Theoretical study of carbonic anhydrase‐catalyzed hydration of co2: A brief review

Abstract

Quantum mechanical calculations have been used to study the reaction mechanism of human carbonic anhydrase‐catalyzed hydration of CO₂. This reaction is responsible for fast metabolism of CO₂ in the human body. For each of the reaction steps, possible catalytic effects of active site residues are examined. The pertinent results are as follows. (1) For CO₂ binding, the experimentally observed 2.5 cm⁻¹ frequency shift of the asymmetic stretching frequency between measurements taken in the aqueous solution and in the enzyme is reproduced in our theoretical calculations.
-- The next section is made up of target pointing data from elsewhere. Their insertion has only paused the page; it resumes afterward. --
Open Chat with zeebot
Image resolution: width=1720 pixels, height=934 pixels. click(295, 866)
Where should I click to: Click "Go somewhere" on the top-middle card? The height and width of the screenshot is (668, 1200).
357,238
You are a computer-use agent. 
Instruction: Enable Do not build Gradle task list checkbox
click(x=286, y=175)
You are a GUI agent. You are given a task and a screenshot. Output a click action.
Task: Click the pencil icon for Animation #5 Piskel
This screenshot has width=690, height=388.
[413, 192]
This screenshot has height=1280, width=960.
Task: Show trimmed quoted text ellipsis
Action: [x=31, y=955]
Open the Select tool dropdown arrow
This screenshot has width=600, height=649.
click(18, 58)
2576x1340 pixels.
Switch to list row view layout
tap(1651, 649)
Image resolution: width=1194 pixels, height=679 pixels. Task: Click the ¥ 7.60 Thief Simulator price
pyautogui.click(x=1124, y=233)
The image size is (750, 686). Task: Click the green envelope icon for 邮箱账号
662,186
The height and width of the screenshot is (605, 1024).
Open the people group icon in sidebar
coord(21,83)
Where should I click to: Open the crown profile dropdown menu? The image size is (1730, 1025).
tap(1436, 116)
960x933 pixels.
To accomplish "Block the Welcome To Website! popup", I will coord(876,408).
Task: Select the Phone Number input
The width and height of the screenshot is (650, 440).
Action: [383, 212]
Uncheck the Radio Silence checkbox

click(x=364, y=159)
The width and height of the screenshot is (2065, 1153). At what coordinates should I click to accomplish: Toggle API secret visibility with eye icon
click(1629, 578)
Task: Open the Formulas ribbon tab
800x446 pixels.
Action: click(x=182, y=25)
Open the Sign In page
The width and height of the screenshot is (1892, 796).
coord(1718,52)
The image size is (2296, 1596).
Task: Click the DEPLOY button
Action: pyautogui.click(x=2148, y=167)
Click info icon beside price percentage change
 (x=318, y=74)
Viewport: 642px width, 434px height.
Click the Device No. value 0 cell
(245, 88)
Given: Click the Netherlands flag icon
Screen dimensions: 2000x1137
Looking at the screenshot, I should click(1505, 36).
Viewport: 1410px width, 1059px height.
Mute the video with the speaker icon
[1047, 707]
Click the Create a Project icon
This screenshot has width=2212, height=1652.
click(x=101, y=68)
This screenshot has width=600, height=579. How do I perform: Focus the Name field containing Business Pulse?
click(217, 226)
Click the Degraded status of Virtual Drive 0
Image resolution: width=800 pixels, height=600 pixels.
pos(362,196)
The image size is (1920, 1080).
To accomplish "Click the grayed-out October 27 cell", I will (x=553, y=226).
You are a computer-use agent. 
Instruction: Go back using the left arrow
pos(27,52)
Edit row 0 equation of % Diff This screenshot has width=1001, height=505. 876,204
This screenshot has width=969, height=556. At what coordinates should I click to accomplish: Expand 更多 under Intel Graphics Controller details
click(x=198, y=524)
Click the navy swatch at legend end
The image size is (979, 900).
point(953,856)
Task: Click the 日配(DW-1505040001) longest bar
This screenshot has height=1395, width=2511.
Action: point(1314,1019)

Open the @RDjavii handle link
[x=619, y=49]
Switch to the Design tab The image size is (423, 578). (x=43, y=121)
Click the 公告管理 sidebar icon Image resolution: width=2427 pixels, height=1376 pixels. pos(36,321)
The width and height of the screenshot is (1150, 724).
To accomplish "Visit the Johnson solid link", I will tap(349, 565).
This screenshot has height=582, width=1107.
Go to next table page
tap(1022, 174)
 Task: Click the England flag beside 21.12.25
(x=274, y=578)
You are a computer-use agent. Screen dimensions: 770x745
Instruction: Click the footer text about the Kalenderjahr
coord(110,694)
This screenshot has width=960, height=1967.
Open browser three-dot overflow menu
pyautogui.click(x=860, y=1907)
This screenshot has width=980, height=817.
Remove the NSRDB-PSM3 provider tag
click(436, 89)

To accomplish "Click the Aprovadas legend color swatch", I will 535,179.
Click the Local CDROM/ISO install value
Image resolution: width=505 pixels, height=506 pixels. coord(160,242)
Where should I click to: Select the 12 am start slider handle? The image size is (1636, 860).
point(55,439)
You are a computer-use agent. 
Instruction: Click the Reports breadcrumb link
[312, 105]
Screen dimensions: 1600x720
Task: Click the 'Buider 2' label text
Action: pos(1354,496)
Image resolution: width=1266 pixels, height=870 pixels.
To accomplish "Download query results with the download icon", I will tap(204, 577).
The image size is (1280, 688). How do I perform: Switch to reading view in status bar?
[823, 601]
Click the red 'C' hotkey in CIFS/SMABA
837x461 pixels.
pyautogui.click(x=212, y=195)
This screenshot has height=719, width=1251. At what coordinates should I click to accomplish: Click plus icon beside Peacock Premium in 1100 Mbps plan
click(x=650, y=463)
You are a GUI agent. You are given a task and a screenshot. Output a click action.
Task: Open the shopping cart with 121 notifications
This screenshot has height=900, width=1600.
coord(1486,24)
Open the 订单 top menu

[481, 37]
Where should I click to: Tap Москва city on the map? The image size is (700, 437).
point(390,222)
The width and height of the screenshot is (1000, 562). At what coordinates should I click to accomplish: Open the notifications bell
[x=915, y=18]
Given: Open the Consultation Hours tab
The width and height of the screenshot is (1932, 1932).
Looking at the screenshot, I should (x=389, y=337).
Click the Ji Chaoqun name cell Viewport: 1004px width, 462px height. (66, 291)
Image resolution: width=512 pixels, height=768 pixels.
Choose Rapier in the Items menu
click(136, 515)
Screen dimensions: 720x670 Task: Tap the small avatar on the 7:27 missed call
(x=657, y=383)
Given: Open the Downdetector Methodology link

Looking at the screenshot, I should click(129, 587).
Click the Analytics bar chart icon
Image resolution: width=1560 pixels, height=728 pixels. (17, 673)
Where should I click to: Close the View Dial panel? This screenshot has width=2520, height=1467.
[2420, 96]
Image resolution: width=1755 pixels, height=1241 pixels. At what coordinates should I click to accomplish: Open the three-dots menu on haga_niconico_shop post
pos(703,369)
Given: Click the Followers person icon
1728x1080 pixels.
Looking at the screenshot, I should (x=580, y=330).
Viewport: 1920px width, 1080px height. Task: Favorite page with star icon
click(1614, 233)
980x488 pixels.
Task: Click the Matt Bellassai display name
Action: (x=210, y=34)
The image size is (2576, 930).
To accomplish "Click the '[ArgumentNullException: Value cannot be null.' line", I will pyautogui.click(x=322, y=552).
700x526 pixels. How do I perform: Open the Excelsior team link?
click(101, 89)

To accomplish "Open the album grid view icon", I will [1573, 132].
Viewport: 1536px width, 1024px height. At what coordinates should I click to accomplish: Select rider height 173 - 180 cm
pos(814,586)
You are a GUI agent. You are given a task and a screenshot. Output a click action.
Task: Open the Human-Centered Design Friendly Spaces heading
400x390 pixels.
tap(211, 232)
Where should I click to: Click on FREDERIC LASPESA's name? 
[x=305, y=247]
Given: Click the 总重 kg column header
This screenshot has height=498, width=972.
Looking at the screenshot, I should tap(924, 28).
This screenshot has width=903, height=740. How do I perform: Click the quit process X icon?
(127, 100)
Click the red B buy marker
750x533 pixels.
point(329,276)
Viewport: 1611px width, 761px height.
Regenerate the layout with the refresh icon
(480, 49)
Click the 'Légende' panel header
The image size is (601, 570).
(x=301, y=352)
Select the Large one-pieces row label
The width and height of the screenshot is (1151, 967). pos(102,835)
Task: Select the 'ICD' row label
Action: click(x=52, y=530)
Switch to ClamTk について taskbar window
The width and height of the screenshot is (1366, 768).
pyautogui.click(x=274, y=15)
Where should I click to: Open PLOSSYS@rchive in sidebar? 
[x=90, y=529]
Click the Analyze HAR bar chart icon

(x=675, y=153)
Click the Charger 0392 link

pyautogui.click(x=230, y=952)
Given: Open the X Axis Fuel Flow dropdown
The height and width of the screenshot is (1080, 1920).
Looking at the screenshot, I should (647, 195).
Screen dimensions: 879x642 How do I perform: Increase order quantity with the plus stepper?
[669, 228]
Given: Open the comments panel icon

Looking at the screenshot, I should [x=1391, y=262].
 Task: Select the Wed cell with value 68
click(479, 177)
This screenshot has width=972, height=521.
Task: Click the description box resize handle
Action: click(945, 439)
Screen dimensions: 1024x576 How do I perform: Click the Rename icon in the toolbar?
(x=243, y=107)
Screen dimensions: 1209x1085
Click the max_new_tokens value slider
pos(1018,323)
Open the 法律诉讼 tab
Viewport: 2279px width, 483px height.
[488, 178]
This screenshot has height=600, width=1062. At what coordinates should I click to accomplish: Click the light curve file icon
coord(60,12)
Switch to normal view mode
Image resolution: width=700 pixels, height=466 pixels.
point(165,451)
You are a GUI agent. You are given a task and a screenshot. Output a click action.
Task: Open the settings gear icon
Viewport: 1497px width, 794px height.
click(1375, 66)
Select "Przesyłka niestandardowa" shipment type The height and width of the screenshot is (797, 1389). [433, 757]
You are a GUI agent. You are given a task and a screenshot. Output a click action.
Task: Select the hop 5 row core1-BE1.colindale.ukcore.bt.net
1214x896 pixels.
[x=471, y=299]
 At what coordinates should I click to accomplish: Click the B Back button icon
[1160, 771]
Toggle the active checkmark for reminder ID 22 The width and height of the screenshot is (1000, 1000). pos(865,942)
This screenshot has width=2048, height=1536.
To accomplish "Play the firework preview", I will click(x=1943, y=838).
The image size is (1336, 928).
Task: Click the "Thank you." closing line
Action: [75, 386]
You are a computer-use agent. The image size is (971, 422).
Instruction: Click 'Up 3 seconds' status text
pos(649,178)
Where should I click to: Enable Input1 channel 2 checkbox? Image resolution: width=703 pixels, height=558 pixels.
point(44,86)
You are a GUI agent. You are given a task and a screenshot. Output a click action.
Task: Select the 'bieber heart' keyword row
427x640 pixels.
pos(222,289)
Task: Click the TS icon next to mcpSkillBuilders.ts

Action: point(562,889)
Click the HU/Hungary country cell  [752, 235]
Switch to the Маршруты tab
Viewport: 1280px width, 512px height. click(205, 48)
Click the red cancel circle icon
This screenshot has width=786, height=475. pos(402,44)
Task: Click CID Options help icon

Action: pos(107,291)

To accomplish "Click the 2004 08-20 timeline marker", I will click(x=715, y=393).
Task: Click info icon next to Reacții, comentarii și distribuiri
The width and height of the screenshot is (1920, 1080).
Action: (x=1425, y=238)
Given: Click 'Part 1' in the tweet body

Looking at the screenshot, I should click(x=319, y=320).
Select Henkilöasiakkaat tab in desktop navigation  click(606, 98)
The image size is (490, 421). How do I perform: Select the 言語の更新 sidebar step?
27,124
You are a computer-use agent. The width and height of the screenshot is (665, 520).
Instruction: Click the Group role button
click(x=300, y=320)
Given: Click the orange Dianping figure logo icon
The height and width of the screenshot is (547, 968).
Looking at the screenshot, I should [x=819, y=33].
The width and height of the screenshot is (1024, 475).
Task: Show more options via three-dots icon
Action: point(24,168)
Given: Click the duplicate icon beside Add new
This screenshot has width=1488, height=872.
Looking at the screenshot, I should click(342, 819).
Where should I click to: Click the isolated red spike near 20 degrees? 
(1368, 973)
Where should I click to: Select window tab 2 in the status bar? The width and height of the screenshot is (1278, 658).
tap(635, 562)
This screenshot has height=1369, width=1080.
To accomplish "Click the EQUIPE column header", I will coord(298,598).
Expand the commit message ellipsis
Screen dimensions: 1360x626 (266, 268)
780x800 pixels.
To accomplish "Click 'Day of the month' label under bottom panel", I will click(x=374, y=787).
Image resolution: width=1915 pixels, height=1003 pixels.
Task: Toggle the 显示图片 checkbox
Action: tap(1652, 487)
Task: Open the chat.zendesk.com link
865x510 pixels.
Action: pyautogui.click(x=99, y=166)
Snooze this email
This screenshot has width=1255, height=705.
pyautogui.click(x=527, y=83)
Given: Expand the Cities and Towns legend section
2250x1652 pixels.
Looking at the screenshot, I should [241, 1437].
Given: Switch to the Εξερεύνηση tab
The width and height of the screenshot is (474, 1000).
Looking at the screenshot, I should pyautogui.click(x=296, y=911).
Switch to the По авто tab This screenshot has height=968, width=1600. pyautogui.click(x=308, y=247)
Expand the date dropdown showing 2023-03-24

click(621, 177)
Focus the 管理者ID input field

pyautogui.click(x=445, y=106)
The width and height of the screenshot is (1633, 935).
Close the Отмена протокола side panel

Our results suggest that CO₂ binds to the zinc ion within the hydrophobic pocket. (2) No energy barrier is found for the nucleophilic attack from Zn²⁺−bound OH⁻ to C of CO₂ to form Zn²⁺−bound HCO₃⁻. (3) For the internal proton transfer within zinc‐bound HCO₃⁻, the barrier of 35.6 kcal/mol for the direct internal proton transfer is reduced to 3.5 and 1.4 kcal/mol, respectively, when one or two water molecules are included for proton relay. (4) Displacement of Zn²⁺−bound HCO₃⁻ by H₂O is facilitated by the presence of the negatively charged Glu 106‐Thr 199 chain and by the association and the subsequent ionization of a fifth water ligand. (5) For the intramolecular proton transfer between Zn²⁺‐bound H₂O and His 64, the Zn²⁺ ion lowers the pK_a of Zn²⁺−bound water and repels the proton. His 64, or a similar proton receptor with a larger proton affinity than H₂O, functions as proton receiver; and the active site water molecules visualized by x‐ray crystallography are important for the proton relay function. In summary, it is demonstrated that in order to achieve effective catalysis, a sequence of precisely coordinated catalytic events among all participating catalytic elements in the enzyme's active site is essential.